Extracted entries below:

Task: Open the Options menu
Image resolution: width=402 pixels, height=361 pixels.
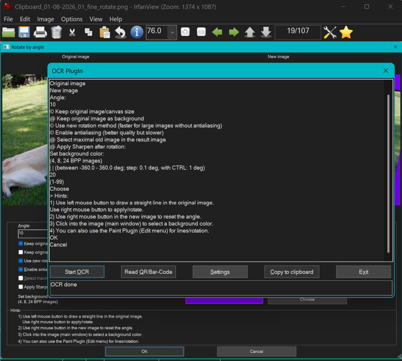Action: pos(71,19)
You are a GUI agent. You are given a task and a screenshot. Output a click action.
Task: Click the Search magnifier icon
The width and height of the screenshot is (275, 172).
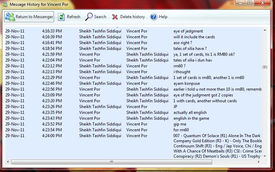click(x=89, y=17)
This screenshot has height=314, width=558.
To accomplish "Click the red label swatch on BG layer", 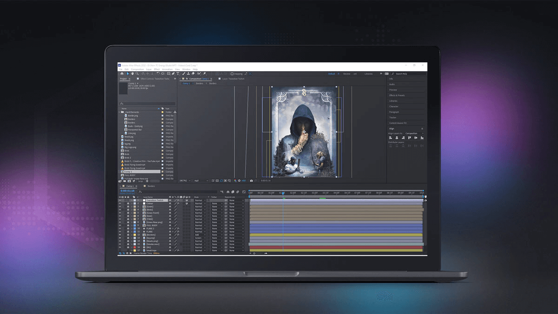I will (135, 247).
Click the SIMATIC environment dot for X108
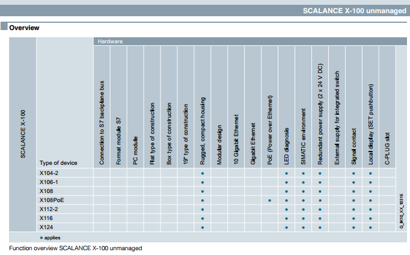Viewport: 410px width, 255px height. click(x=304, y=191)
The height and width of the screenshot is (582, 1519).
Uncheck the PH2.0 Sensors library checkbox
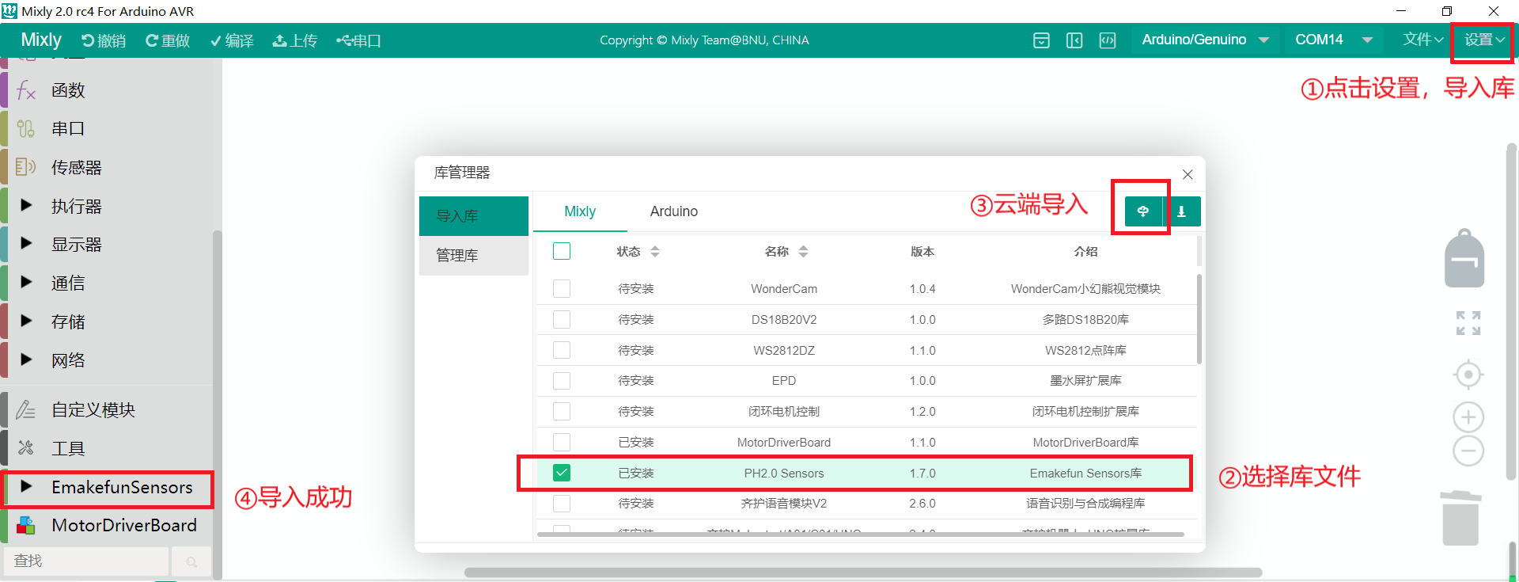562,473
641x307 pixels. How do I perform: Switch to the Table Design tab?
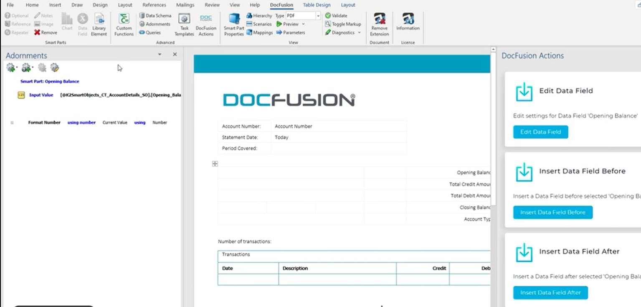point(317,5)
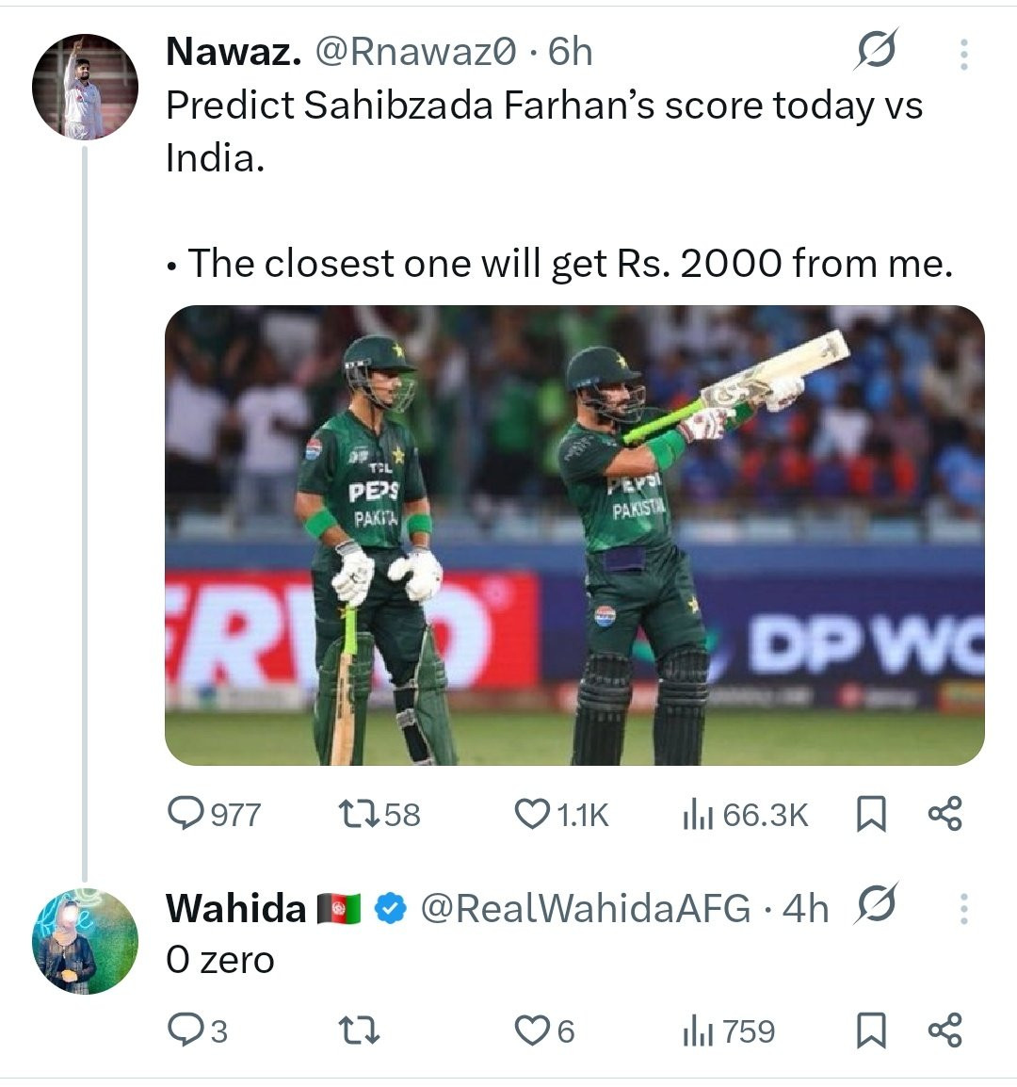Click the Grok icon on Nawaz's post

point(876,50)
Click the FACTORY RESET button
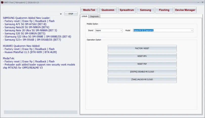Image resolution: width=205 pixels, height=118 pixels. pos(142,48)
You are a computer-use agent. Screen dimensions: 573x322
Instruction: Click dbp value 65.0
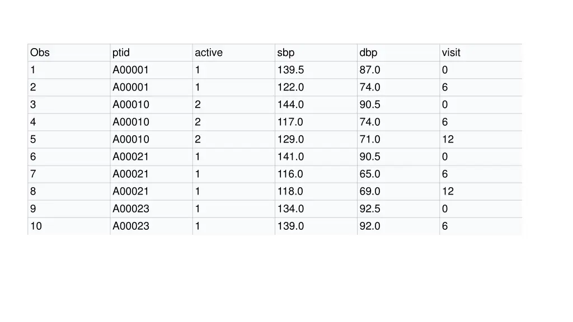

End of Extracted entries.

Task description: Read through the entries and copy every line that includes "agent".

Exercise result:
You are a GUI agent. You are given a task and a screenshot. Output a click action.
You are a computer-use agent. Screen dimensions: 573x322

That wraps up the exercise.